To her surprise, he backed up with her. Surely he was the boss and had other things to do. “Wait,” she whispered. “I’ll be right back.”

She went to the privy, splashing water on her face and doing her best to comb her fingers through her hair. Walking forever to get here had undone all the repairs she’d managed in her hab, and worse. She pulled her soiled gray shirt off and scrubbed at her body with damp wet hands and a twist of material she ripped from the shirt. Where was Ani when she needed her? For advice. For a comb. She sighed. The mirror showed a topless wild woman with a stunner wrapped around her middle. She pulled the shirt back on and frowned. At least she smelled better.

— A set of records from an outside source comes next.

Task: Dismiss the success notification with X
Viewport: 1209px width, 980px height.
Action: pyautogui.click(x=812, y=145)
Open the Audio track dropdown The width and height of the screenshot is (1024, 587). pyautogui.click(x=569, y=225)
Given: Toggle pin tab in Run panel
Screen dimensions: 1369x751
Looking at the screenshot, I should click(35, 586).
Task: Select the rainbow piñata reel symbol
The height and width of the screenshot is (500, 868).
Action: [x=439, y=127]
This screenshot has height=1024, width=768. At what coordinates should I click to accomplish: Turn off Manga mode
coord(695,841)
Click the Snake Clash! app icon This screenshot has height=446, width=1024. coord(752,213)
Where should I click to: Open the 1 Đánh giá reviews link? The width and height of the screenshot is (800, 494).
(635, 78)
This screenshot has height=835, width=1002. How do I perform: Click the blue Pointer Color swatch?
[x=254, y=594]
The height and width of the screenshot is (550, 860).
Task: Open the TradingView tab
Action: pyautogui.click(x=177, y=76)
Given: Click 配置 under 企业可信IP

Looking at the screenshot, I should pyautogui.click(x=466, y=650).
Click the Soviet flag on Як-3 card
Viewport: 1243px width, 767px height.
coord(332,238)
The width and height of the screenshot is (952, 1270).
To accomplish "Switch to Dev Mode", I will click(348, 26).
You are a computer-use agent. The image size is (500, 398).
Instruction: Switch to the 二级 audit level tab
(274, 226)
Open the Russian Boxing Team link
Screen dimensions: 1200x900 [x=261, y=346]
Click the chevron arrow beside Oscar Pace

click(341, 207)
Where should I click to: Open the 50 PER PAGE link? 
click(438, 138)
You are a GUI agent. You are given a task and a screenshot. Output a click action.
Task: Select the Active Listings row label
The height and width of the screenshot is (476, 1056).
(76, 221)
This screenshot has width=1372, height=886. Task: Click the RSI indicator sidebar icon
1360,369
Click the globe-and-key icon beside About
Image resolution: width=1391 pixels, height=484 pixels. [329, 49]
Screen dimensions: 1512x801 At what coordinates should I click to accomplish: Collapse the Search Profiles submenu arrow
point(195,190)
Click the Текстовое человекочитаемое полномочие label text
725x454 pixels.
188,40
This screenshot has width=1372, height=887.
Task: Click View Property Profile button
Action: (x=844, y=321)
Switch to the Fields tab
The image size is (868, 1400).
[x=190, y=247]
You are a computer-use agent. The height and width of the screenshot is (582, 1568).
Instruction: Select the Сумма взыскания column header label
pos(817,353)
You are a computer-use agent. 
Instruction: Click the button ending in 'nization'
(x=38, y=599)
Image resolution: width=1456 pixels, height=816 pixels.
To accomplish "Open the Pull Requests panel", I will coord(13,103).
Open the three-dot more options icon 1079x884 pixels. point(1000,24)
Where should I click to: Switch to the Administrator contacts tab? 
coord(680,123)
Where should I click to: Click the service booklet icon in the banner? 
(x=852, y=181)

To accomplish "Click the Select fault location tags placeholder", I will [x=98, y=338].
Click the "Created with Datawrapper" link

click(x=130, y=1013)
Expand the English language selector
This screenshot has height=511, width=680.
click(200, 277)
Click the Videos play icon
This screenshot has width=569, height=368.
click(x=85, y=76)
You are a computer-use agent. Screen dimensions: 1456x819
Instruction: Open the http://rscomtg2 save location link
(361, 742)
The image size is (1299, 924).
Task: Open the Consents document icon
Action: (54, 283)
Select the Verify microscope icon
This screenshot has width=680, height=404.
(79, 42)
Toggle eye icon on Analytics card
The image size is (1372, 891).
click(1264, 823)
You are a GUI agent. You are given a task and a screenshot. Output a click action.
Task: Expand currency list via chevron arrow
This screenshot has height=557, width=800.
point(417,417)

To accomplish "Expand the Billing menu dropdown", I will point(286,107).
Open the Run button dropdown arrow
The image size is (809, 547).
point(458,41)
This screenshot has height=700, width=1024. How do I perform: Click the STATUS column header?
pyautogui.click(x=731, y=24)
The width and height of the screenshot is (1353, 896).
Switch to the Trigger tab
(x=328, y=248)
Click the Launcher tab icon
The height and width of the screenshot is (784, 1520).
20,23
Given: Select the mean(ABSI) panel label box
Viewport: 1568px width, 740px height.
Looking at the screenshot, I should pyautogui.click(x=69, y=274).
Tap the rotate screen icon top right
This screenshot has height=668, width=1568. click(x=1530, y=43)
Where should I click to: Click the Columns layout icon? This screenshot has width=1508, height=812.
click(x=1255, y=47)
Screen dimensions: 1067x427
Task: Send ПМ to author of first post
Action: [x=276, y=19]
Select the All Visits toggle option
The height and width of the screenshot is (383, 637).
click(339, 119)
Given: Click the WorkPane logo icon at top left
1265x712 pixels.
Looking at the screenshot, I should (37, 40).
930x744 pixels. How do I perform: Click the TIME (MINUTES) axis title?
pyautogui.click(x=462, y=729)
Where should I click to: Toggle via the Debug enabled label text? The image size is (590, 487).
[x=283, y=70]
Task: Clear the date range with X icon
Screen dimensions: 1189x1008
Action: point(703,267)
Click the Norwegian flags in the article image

Joel stood outside, waiting calmly, looking a tiny bit bemused. He led her to one of the couches. She sat awkwardly, the stunner on her hip an unfamiliar object that unbalanced her. “I’ll get you water,” he told her.

Ruby took the moment to look around. Onor and Ani and KJ stood in the far corner talking. Two peacers had joined them.

Most of the rest of the people still clustered around the table, and Ruby realized she hadn’t even noticed if Onor had been able to see the table close-up like she had. She needed time to talk to him. There was too much to do, too much to remember.

Joel appeared beside her with a flask of water and a plate of flat protein crackers and orbfruit. Her hand reached for the food before her brain even recognized it was there.

She watched Joel as he watched her. She hadn’t really noticed details about him before. There hadn’t ever been a quiet moment like this.

The effort of leading his side—her side—their side—had taken a toll on him. The spidery age lines that edged his eyes ran long. Exhaustion sat deep in his eyes and face, aging him and making him look a bit vulnerable. In spite of that, he was neat, his gray hair combed back from his prominent cheeks and thin lips. His eyes were a lovely blue-green she could swear she’d never seen in another face anywhere.

She’d nearly emptied the plate before she could concentrate on anything other than eating and watching him. “Thank you,” she managed to choke out.

He smiled, his teeth an even white, his lovely eyes looking pleased. “You’re welcome. I needed a small success.”

“So I’m a success?”

“You look much better now, so feeding you must have been a success.”

“Are we going to win?”

He shook his head. “I don’t know. They’re killing us and we aren’t killing them. Do the math.”

“Even with Ix?”

“Ix can’t disobey direct orders, except orders that hurt people.”

“But Ix is helping us?”

“Of course. We’re right.”

She loved how he was sure of himself. The food had given her energy, and she drew more from the way Joel looked at her, as if she were clean and her hair had been done up for a trip to sing in the cargo bar. “We are. I want to help.”

“You can. But not now. Now, we’re stopping for a bit, resting, getting ready to start all over. Garth has agreed to talk to us in the morning if we promise to keep working.”

“You mean the gray shifts?”

“Everyone. But we’ve set plans in motion.”

“What plans?”

He shook his head.

“He’ll keep his word?” she asked. “Garth will talk to us?”

He nodded.

“How much time, then? When is morning?”

He laughed. “A few hours yet.” He reached over and touched her cheek lightly. “Time to rest.”

“I want to help.”

“Will you sing me a song? That will help.”

He was flirting. In the middle of a battle, this man was flirting with her.

She’d fallen for Fox’s flirting, and look how that had turned out. She couldn’t give Joel, or anyone else, power over her. Ever. But she could feel him like a magnet. She wanted to touch him, to know how far her head would come on his shoulder. Which was really, really stupid. She shook herself, and a tiny moan escaped her lips. “I’ll sing for you.”